Spry provided the dictionary definition of the word “adjunct,” noting how something (or in this case, someone) who is adjunct is “a thing added to something else as a supplementary rather than an essential part.” This definition provides useful insight into how adjunct faculty are viewed and treated.
When discussing how adjunct professors are usually left out of the campus-wide loop, Spry touched on the fact that they aren’t included in meetings and decision-making processes. Also, adjunct faculty typically don’t receive the emails that full-time professors consistently receive, and at some colleges adjuncts aren’t even identified on their school’s website.
“[Adjunct professors] are not entirely, by definition as an adjunct, part of the community,” Spry said. “I think it’s important that [people] are made aware of how difficult it is to be an adjunct in 2023 at an American college.”

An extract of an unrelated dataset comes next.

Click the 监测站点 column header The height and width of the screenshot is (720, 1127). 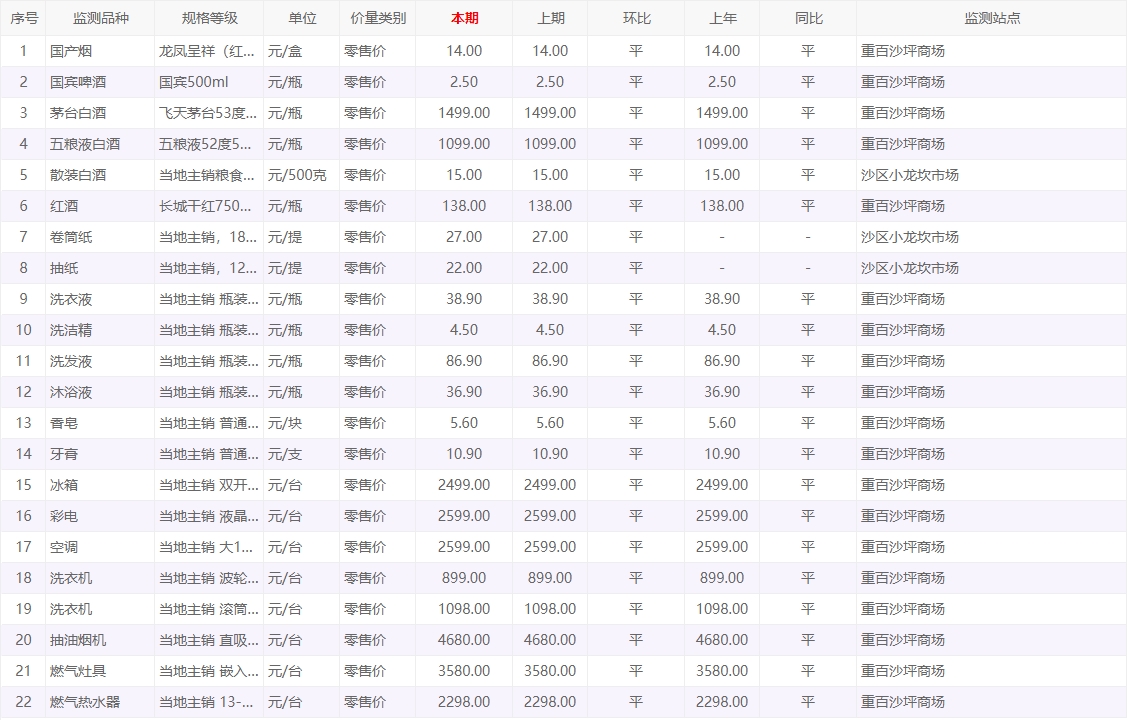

According to Spry, there are over 700,000 adjunct faculty members currently in the United States. The average pay for those professors per one three-credit course taught is about $3,800. While taking into account that the maximum amount of credits an adjunct can teach per semester is nine, Spry did the math and emphasized the concerning results: adjuncts end up making about $24,000 per year.
Also, adjunct faculty members do not receive health benefits and have virtually no job security. The fact that adjuncts aren’t paid much and don’t get benefits makes it easy for colleges to cut bait with them at any time they choose to, even if no valid reason is provided.
“Quite simply, colleges in this day and age are built on the backs of underpaying adjuncts,” Spry said. “The easiest thing to cut [from a college’s budget] is the salary you give to contingent laborers.”
Spry’s affinity for teaching is one that is obviously shared by countless professors across the country. Unfortunately, all of the challenges that come with being an adjunct might end up tearing away at that joy.
“I love teaching [and] I love trying to get students to love writing a fraction of the amount that I love writing,” Spry said. “It’s difficult to do when you’re sitting at the poverty line, or below the poverty line.”